(Exercise details): Each line from the one containing "Новости (287, 2338)" through the last line of the entries below is to be transcribed exactly. Nothing else belongs in the reply.
==== The data ====
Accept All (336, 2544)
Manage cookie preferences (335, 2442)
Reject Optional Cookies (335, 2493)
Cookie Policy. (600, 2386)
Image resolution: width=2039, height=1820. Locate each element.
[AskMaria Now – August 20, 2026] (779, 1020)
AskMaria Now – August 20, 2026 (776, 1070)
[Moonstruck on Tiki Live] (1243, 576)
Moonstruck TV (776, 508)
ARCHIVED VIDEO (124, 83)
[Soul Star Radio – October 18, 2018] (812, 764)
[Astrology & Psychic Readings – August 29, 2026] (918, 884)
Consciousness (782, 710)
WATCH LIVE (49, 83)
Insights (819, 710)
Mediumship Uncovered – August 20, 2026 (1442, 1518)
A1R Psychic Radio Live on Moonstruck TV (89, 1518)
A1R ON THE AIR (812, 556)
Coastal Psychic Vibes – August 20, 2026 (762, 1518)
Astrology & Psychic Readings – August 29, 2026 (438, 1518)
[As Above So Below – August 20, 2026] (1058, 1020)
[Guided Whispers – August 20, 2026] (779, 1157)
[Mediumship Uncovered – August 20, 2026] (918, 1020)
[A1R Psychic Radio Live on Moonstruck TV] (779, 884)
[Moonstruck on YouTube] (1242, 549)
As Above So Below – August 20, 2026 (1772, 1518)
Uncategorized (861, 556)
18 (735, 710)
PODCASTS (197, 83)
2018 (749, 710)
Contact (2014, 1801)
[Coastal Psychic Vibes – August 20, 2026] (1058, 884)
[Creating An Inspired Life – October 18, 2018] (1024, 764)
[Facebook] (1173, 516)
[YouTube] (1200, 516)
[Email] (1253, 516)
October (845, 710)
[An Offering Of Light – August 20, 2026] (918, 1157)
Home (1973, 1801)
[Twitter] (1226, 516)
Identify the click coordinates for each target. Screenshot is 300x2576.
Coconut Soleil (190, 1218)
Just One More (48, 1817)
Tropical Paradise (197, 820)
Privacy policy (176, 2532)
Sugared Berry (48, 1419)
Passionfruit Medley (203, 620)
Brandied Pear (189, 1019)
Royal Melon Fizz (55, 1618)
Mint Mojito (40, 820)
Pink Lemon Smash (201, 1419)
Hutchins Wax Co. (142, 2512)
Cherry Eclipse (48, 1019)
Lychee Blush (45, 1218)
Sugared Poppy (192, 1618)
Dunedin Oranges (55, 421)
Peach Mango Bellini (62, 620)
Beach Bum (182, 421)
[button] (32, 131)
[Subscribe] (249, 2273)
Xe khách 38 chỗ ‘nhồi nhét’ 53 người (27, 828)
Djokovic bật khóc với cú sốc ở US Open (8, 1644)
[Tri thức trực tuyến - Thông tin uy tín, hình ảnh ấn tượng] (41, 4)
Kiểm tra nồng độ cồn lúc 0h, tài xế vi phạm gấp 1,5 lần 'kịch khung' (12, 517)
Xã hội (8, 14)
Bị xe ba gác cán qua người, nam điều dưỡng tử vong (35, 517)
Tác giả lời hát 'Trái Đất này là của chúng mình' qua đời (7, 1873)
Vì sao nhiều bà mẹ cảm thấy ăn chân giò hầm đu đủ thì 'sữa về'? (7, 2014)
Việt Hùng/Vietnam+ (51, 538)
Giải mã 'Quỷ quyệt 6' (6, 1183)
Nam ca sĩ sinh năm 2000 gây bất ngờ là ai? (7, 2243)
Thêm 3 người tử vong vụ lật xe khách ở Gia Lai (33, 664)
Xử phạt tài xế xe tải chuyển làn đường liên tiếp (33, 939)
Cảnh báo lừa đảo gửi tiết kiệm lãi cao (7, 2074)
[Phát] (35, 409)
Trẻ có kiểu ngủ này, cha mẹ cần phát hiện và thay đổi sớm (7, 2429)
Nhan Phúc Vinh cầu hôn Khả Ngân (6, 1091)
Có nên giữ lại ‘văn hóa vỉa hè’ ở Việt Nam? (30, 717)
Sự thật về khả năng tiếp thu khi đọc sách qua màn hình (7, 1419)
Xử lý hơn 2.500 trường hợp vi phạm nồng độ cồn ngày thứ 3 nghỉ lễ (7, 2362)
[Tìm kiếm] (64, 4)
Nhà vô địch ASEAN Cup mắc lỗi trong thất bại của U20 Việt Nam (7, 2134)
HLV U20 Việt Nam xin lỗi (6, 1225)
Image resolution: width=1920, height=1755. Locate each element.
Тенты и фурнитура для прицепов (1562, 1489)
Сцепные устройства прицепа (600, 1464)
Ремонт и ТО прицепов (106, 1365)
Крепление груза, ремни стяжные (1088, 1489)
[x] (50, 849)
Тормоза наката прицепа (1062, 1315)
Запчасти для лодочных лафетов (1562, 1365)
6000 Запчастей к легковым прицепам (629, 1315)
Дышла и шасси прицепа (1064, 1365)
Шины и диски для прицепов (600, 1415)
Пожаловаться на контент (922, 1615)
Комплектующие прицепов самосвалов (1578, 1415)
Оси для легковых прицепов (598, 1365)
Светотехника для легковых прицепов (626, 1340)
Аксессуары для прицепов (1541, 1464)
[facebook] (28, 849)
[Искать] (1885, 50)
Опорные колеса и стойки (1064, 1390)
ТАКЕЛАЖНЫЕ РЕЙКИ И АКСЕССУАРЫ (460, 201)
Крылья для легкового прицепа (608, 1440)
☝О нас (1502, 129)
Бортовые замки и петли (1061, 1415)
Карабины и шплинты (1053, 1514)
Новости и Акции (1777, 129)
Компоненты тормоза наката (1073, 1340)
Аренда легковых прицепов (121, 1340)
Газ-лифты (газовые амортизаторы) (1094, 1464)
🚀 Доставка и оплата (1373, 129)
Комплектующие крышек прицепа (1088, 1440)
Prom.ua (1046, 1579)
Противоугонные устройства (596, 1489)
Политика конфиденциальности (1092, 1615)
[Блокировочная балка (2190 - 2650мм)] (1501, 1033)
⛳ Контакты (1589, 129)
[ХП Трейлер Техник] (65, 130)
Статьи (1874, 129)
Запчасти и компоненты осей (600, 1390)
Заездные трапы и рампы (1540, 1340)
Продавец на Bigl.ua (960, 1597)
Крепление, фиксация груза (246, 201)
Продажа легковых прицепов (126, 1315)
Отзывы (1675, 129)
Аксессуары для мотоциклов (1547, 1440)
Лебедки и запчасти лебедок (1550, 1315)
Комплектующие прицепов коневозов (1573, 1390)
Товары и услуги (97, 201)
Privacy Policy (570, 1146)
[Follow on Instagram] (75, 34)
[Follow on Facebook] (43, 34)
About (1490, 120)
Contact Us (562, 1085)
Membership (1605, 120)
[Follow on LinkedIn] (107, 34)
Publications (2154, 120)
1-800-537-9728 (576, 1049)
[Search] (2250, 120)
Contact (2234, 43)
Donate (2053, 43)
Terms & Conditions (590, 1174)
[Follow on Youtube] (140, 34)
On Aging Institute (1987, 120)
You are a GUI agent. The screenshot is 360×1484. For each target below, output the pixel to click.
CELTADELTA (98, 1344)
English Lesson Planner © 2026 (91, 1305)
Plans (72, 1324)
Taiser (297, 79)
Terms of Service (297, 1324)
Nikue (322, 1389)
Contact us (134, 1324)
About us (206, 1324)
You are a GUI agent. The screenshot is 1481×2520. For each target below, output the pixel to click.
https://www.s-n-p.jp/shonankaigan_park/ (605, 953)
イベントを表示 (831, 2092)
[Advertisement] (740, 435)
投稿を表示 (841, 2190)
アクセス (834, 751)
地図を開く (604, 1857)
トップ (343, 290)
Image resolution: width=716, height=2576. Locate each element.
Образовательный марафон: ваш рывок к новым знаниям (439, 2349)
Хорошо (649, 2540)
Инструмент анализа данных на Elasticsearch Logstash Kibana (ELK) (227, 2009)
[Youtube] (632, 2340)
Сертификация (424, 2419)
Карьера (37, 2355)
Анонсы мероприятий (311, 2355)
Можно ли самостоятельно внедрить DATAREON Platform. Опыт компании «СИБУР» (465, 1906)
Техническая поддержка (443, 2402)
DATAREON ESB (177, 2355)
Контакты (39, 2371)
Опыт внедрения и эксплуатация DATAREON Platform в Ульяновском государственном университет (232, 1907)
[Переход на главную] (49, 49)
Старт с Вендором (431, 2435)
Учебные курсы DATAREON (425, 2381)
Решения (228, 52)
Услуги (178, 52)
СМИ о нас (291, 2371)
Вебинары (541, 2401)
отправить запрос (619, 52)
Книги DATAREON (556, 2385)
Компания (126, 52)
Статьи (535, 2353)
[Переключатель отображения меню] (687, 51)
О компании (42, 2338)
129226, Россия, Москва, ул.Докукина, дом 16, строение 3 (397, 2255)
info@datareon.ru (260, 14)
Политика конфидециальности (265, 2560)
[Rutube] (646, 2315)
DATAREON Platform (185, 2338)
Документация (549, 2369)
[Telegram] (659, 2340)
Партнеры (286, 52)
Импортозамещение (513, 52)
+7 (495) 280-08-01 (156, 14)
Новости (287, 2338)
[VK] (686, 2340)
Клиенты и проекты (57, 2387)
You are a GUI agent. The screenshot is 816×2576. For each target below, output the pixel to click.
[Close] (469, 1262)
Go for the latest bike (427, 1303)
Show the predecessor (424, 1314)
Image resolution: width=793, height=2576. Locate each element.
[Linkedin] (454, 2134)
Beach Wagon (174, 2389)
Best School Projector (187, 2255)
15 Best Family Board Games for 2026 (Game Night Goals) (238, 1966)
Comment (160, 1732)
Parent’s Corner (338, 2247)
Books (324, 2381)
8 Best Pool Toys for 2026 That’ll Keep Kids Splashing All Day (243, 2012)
====
(Answer to this exercise):
Новости (287, 2338)
[VK] (686, 2340)
Клиенты и проекты (57, 2387)
You are a GUI agent. The screenshot is 816×2576. For each target below, output the pixel to click.
[Close] (469, 1262)
Go for the latest bike (427, 1303)
Show the predecessor (424, 1314)
Image resolution: width=793, height=2576. Locate each element.
[Linkedin] (454, 2134)
Beach Wagon (174, 2389)
Best School Projector (187, 2255)
15 Best Family Board Games for 2026 (Game Night Goals) (238, 1966)
Comment (160, 1732)
Parent’s Corner (338, 2247)
Books (324, 2381)
8 Best Pool Toys for 2026 That’ll Keep Kids Splashing All Day (243, 2012)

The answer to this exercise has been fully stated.